* **What the task requires**: Please repeat exactly the lines from the one containing "This screenshot has width=942, height=490." through the last line of the records below, both included, and leave out any pictures.

* **Material for this exercise**:
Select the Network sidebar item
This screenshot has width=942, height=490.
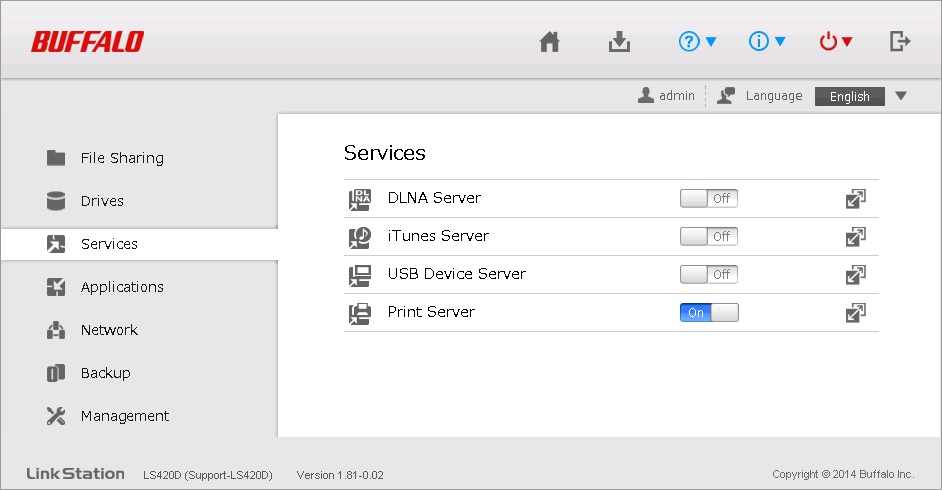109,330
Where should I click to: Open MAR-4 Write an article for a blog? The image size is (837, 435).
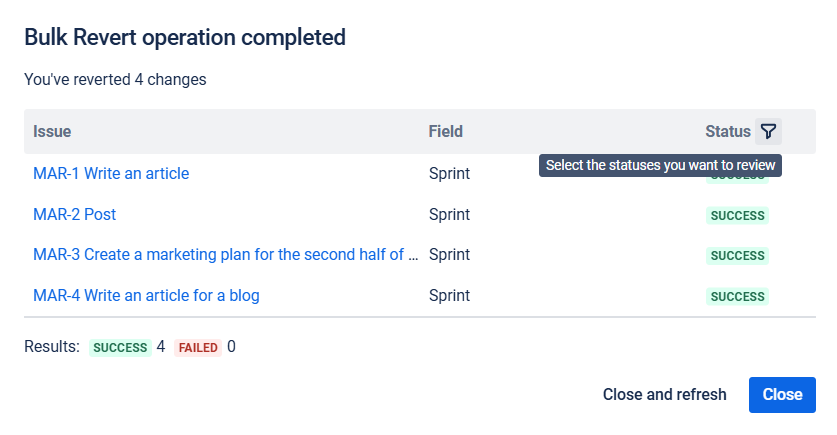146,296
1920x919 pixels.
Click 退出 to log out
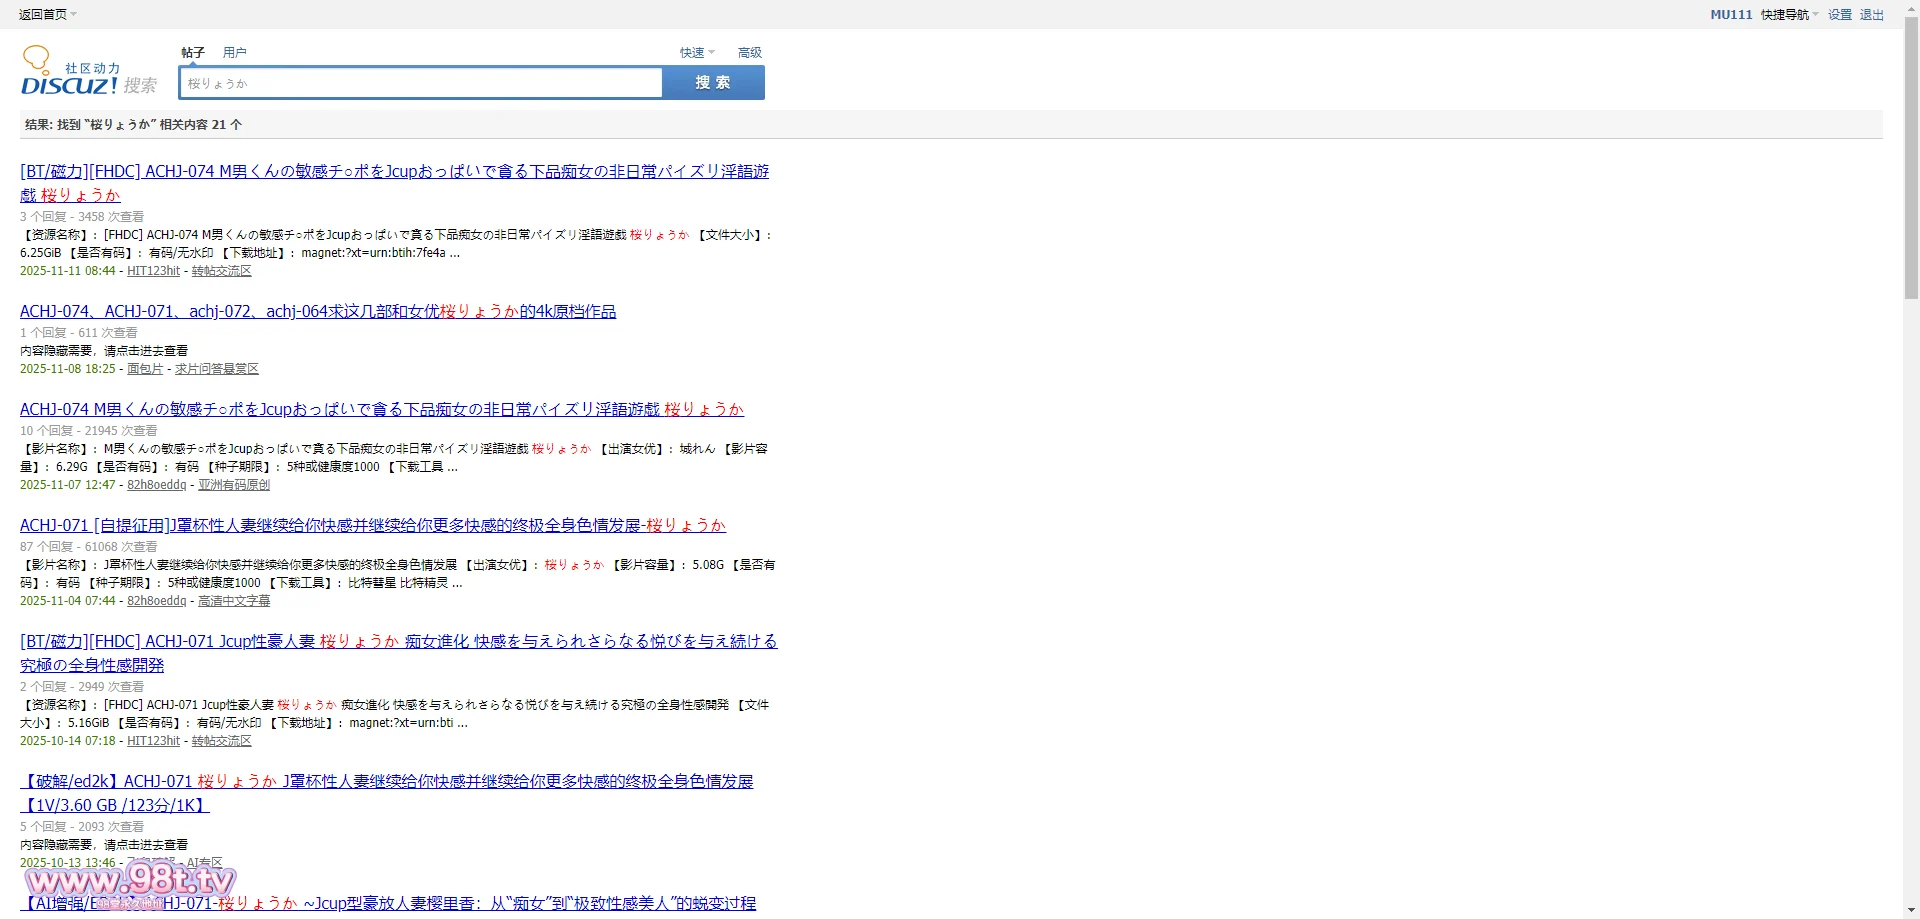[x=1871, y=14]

* **Answer to this task**:
This screenshot has width=942, height=490.
109,330
Where should I click to: Open MAR-4 Write an article for a blog? The image size is (837, 435).
146,296
1920x919 pixels.
Click 退出 to log out
[x=1871, y=14]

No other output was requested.